* _What you need to do_:
(a) According to the golf article, in what year is the USGA's television contract up for renegotiation?
(b) Reproduce word for word the entries that follow the golf article, leaving the pictures out.

* _Provided text_:
Of the strategic plan's pillars, both Davis and Nager agree the most important is the Open. The championship not only provides the funding, primarily through a lucrative television contract that is up for renegotiation in 2014, but is the one week a year when the USGA is both in the spotlight and on trial. Nager says problems in 2004 at Shinnecock Hills -- where a wind-dried green that became uncontrollably fast forced officials to stop final-round play to add water -- was a turning point that intensified the USGA's determination to get the national championship right.
Davis' setup work goes under the microscope at the Open, and he concedes that as equipment and agronomical advances have caused America's championship courses to play increasingly shorter, the tolerances between creating a great test and a flawed one have gotten much tighter. "It is much harder to set up the U.S. Open course now than it was in P.J. Boatwright's day," says Davis, who will arguably face his most challenging test at compact Merion in June. "Every year, we are right on the edge, which is the only way to test the skill of the current group of players."
Reining in distance would make Davis' job easier, but doing so with rules changes would introduce litigious possibilities. For more than a decade the ruling bodies and the major professional tours have considered this risk to be the game's third rail.
The USGA is commonly blamed for causing the problem by letting manufacturers introduce innovations in drivers and golf balls that, from 1995 to 2003, allowed the distance of the average drive on the PGA Tour to go up nearly three yards a year (from 262.7 yards to 285.9 yards) during the only extended period in which the increase averaged more than one yard a year.
"Science came into the game in the mid-1990s," says Dick Rugge, the USGA's senior technical director, who during those years ran R&D at TaylorMade. "At that time, I knew we were ahead of the USGA. They had only one engineer. We had several. It was a question of resources."
Rugge, who is retiring and will be succeeded as equipment head next month by John Spitzer, joined the USGA in 2000, going on to build a staff with six full-time engineers to evaluate clubs and balls for conformance to USGA rules. He believes such staffing -- along with more regulation by ruling bodies concerning distance in the last 10 years than in the previous 100 -- is the key reason driving distance on the PGA Tour essentially has been flat the last eight years. "The manufacturers have learned that we are not behind," says Rugge. "The train is not leaving the station. It may not be the station that some want to be in. But it is not leaving."
Spitzer will benefit from Rugge's beefed-up test center.
Photo: USGA/ Matt Rainey
Davis echoes the message. "We are OK with where things are right now," he says. "If it continues to increase, we will do something, but distance is fine. It has basically stopped at the elite level. We don't see equipment innovation in the future going to change distance that much. I've talked with Tim Finchem. He couldn't be happier with his product."

* _Given records_:
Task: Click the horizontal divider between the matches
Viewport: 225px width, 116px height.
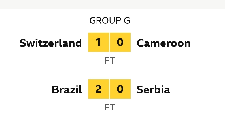Action: click(x=113, y=73)
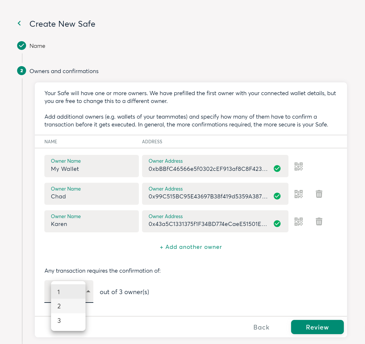Go Back to previous step
The height and width of the screenshot is (344, 365).
(x=261, y=327)
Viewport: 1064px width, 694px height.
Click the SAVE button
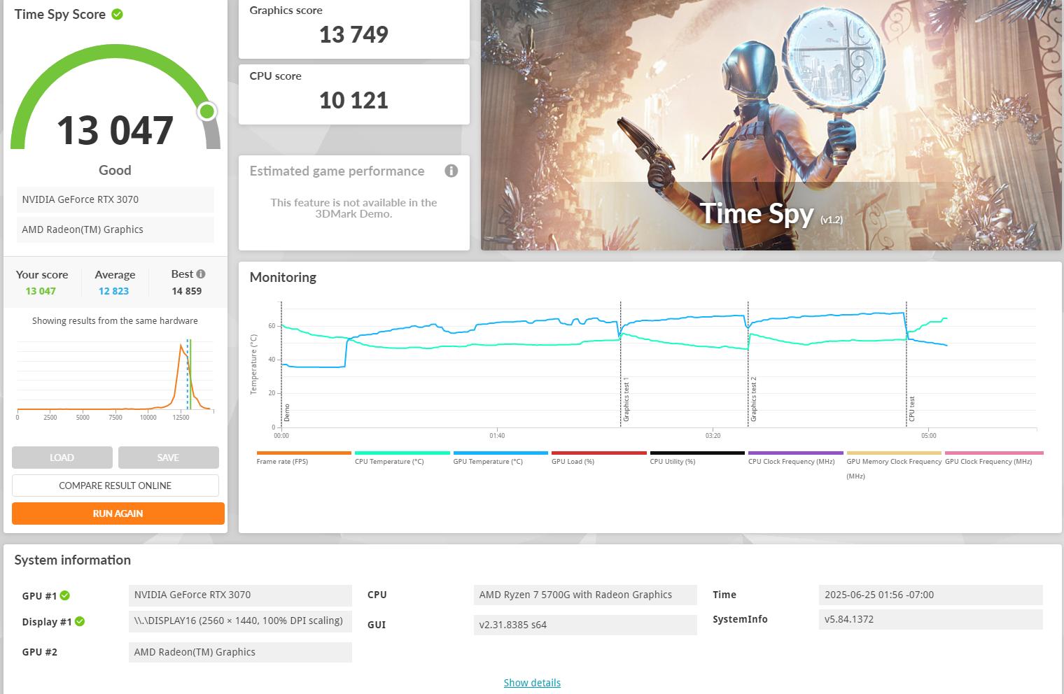(168, 457)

* _Answers for this exercise_:
(a) 2014

(b)
Task: Click the horizontal divider between the matches
Viewport: 225px width, 116px height.
Action: click(x=113, y=73)
Go Back to previous step
The height and width of the screenshot is (344, 365).
(x=261, y=327)
Viewport: 1064px width, 694px height.
Click the SAVE button
(168, 457)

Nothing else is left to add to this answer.